- **INSTRUCTIONS TO FOLLOW**: Your answer must be a single number: how many lines of the data include "logo".

- **MATERIAL SHOWN**:
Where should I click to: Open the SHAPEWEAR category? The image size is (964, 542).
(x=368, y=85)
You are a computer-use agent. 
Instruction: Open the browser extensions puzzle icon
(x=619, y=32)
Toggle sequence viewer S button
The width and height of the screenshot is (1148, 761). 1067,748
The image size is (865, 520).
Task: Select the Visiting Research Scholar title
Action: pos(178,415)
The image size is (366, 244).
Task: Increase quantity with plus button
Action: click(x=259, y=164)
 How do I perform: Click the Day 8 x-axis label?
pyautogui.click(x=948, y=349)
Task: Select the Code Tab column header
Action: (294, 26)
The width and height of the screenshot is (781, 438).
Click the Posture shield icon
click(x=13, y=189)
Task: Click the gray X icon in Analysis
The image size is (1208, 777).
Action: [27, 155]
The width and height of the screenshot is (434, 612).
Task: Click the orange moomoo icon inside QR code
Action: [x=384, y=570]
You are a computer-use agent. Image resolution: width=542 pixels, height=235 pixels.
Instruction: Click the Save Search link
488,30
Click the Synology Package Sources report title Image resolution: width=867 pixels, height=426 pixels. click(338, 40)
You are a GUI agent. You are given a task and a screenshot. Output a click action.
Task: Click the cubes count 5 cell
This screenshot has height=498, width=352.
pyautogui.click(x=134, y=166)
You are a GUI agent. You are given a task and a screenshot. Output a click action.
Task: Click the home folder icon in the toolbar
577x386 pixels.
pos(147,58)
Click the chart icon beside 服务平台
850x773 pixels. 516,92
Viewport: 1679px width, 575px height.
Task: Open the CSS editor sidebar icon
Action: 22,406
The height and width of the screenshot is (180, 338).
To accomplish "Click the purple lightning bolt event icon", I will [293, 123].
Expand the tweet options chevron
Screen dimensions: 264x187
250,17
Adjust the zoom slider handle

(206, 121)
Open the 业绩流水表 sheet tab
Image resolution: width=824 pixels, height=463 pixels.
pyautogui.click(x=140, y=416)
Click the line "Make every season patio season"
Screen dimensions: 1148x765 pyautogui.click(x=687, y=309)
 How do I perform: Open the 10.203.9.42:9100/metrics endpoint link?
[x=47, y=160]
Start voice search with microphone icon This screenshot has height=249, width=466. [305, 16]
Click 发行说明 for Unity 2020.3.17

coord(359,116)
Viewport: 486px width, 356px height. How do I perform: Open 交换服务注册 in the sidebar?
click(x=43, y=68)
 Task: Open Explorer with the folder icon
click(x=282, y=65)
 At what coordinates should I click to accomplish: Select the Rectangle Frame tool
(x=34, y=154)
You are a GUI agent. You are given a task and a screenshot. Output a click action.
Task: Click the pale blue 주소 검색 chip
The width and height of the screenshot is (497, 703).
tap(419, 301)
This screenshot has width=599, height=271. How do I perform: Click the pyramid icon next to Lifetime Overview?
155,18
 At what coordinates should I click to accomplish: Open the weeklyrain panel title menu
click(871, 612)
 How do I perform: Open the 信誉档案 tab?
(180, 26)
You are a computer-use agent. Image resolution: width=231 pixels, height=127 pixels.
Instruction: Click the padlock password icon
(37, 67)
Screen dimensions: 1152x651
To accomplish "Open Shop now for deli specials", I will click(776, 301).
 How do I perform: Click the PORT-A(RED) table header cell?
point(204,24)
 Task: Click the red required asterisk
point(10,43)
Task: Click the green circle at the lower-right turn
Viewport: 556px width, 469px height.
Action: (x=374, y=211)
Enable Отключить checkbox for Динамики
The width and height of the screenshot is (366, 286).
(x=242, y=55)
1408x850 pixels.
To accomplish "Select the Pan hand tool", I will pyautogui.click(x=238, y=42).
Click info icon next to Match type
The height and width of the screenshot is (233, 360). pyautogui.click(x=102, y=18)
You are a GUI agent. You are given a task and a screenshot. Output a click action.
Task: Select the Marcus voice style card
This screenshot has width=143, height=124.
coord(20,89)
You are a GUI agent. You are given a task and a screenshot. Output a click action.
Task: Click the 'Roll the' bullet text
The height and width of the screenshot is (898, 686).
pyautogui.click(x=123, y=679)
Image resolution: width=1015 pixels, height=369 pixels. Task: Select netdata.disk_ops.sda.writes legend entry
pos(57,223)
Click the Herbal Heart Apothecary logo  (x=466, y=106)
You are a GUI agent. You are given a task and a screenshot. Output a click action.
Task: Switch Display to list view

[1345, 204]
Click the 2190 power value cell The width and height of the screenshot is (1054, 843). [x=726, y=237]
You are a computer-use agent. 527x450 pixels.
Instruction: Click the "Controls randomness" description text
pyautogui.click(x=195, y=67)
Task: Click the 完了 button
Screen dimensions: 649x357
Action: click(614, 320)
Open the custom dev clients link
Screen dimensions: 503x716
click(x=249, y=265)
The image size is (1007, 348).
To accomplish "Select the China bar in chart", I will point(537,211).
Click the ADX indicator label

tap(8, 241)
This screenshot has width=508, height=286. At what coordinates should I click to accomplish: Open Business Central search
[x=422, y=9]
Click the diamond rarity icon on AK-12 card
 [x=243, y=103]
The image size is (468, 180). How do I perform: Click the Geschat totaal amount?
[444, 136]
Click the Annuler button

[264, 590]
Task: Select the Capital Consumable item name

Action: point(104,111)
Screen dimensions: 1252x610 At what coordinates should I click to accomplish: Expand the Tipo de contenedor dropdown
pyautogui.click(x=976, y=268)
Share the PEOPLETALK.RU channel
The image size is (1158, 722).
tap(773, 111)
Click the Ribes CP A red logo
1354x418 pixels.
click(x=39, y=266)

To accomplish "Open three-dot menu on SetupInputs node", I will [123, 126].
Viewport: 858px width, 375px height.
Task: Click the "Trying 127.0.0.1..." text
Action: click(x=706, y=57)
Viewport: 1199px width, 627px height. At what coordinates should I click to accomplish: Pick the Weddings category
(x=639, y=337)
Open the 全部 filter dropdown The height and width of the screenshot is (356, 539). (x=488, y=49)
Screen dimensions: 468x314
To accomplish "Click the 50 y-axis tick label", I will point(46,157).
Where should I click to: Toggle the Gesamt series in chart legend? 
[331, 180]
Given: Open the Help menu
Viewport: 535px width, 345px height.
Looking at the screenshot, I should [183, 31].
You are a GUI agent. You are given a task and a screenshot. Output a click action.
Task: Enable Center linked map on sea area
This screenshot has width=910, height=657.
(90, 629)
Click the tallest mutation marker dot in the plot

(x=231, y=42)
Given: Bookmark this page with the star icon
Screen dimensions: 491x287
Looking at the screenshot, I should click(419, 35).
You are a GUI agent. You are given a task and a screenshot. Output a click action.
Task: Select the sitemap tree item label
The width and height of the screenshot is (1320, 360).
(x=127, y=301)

- **TASK SOLUTION**: 2